• _INFORMATION PROVIDED_:
══════════════════════════════

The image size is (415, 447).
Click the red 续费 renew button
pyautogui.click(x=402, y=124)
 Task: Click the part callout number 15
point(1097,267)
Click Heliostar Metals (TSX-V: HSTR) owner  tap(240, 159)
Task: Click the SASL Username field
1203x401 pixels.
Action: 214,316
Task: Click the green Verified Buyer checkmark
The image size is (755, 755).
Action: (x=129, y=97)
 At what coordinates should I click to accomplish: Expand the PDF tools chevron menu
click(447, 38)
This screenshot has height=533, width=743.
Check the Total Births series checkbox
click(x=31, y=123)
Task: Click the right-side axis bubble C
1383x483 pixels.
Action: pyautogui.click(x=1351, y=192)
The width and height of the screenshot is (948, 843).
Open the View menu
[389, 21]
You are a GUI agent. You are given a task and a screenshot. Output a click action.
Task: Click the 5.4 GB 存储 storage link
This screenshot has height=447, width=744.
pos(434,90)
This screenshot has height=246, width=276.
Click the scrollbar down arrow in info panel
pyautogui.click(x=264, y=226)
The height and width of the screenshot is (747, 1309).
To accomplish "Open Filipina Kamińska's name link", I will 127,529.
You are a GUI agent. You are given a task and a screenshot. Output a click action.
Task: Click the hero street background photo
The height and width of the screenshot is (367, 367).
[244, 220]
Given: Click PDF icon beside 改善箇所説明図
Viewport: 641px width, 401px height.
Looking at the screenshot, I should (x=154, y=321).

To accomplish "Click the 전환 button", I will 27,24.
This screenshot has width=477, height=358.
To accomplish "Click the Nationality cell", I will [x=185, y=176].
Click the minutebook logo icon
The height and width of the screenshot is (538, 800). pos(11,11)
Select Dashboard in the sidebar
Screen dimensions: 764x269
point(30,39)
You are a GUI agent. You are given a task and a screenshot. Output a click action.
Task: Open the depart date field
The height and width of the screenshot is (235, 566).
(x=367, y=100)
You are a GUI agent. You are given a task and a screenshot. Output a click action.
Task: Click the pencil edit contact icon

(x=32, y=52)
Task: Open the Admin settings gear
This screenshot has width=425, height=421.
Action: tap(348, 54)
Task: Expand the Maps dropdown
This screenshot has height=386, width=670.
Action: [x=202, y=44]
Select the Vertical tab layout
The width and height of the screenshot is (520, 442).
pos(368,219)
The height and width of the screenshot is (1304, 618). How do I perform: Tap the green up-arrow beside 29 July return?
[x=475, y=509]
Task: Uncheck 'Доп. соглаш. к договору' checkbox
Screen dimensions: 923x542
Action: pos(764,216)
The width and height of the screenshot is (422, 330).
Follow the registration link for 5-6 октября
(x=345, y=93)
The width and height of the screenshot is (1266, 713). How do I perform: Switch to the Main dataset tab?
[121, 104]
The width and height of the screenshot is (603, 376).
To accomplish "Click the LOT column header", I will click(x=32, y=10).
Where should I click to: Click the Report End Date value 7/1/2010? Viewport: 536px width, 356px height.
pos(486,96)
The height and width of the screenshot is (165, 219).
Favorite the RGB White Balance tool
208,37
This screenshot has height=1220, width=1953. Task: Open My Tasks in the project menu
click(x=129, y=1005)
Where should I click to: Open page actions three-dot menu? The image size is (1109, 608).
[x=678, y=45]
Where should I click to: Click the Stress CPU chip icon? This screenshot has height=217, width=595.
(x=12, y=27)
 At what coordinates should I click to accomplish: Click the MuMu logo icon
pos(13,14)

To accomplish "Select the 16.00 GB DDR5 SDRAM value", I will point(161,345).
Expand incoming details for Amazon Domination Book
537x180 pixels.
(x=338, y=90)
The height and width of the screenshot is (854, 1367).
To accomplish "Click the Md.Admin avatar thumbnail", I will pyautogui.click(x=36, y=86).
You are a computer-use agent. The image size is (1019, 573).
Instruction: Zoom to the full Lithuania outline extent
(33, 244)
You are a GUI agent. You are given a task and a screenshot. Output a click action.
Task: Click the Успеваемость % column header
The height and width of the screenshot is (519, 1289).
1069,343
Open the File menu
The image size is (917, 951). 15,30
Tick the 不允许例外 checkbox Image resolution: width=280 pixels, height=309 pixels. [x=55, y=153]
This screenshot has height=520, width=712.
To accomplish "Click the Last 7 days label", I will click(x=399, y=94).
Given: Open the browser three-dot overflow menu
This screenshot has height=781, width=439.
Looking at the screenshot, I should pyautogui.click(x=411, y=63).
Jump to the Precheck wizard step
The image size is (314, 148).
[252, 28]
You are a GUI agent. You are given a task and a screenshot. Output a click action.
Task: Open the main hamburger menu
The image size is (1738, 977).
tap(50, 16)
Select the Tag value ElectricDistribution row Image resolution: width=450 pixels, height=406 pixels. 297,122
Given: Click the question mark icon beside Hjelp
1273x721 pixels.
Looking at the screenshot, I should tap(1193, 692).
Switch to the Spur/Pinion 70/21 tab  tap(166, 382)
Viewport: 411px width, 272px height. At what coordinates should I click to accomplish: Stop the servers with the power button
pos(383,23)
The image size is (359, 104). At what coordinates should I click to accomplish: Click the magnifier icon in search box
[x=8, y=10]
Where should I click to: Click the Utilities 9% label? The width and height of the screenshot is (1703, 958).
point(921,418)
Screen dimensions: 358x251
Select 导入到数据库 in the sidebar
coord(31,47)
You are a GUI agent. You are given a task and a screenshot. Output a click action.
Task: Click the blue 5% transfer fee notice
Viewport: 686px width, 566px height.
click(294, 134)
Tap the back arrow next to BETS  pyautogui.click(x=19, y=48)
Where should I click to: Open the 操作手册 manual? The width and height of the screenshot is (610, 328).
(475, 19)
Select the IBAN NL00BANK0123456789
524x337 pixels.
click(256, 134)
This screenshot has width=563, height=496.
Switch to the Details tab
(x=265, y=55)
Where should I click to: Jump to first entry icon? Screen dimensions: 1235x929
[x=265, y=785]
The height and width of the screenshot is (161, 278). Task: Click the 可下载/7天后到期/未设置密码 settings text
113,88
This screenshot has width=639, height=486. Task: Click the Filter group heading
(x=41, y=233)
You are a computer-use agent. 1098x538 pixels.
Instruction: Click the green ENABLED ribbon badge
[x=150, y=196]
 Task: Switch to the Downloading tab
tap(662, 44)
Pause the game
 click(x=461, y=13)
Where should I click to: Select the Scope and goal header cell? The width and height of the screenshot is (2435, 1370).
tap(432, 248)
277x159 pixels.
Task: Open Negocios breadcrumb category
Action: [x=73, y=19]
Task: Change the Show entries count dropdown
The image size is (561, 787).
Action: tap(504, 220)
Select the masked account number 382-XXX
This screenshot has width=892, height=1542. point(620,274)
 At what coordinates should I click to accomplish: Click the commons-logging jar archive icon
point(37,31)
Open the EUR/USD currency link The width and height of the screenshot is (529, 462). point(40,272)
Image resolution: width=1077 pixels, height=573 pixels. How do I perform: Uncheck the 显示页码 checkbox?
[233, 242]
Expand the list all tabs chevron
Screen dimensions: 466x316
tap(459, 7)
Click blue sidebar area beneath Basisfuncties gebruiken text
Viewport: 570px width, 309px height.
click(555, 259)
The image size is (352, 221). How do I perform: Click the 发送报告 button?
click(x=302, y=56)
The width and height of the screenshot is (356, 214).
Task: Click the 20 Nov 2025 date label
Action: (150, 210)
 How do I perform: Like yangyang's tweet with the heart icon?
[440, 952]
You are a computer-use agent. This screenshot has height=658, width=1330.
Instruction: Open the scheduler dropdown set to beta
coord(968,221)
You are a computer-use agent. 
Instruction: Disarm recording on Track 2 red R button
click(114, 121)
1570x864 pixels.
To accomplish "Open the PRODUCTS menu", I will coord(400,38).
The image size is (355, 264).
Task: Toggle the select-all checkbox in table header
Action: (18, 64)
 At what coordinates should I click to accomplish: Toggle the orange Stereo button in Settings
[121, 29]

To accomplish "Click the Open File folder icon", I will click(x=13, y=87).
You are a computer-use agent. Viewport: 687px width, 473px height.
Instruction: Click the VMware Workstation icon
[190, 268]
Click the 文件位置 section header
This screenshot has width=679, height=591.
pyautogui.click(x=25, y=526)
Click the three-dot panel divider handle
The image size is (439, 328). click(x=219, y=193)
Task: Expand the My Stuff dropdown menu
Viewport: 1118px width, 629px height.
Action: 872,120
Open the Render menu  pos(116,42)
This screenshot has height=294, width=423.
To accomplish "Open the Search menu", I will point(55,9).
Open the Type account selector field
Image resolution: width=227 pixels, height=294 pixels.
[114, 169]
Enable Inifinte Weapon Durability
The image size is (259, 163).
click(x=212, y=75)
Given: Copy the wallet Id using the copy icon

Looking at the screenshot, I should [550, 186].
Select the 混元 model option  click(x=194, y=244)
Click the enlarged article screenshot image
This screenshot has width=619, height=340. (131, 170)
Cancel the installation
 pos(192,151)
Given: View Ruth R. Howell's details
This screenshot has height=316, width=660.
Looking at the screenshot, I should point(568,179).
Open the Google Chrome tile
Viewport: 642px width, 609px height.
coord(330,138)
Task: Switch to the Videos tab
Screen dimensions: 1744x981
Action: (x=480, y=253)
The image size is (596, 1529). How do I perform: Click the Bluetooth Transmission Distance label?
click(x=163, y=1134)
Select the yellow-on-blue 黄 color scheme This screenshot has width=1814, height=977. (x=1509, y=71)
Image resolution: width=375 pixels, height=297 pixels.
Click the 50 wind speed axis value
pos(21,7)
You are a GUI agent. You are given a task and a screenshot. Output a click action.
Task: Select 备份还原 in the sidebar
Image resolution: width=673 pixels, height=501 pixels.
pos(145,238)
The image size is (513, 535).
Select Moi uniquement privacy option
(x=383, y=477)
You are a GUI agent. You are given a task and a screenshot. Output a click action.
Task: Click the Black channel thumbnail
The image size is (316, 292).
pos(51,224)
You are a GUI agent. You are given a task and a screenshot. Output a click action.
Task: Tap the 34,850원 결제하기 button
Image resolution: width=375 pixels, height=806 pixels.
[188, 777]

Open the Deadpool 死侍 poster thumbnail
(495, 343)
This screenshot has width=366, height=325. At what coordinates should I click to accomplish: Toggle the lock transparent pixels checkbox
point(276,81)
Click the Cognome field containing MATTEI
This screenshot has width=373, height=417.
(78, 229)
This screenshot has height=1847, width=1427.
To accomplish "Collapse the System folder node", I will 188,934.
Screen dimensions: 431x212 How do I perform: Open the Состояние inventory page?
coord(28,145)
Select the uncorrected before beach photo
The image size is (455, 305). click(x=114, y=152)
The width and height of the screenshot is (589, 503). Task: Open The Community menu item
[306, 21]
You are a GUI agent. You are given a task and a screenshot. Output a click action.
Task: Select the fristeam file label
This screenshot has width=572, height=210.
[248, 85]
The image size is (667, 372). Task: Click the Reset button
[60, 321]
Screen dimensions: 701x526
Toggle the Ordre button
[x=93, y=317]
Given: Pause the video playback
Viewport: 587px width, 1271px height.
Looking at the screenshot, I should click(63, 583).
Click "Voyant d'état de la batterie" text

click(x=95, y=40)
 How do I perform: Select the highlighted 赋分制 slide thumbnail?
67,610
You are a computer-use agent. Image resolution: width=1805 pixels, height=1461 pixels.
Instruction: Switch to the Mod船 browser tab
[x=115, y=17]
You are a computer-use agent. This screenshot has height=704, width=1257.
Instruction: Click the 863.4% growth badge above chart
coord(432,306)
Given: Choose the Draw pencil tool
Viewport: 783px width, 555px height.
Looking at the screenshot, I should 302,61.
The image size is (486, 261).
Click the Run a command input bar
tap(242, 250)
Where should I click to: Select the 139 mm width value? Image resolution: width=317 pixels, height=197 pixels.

══════════════════════════════

• _JOB_: Render the records from the line containing "Given: Pause the video playback" through the end of the records as a JSON list of strings, one string per line, leaving out blank lines.

• _ANSWER_:
[
  "Given: Pause the video playback",
  "Viewport: 587px width, 1271px height.",
  "Looking at the screenshot, I should click(63, 583).",
  "Click \"Voyant d'état de la batterie\" text",
  "click(x=95, y=40)",
  " How do I perform: Select the highlighted 赋分制 slide thumbnail?",
  "67,610",
  "You are a computer-use agent. Image resolution: width=1805 pixels, height=1461 pixels.",
  "Instruction: Switch to the Mod船 browser tab",
  "[x=115, y=17]",
  "You are a computer-use agent. This screenshot has height=704, width=1257.",
  "Instruction: Click the 863.4% growth badge above chart",
  "coord(432,306)",
  "Given: Choose the Draw pencil tool",
  "Viewport: 783px width, 555px height.",
  "Looking at the screenshot, I should 302,61.",
  "The image size is (486, 261).",
  "Click the Run a command input bar",
  "tap(242, 250)",
  "Where should I click to: Select the 139 mm width value? Image resolution: width=317 pixels, height=197 pixels."
]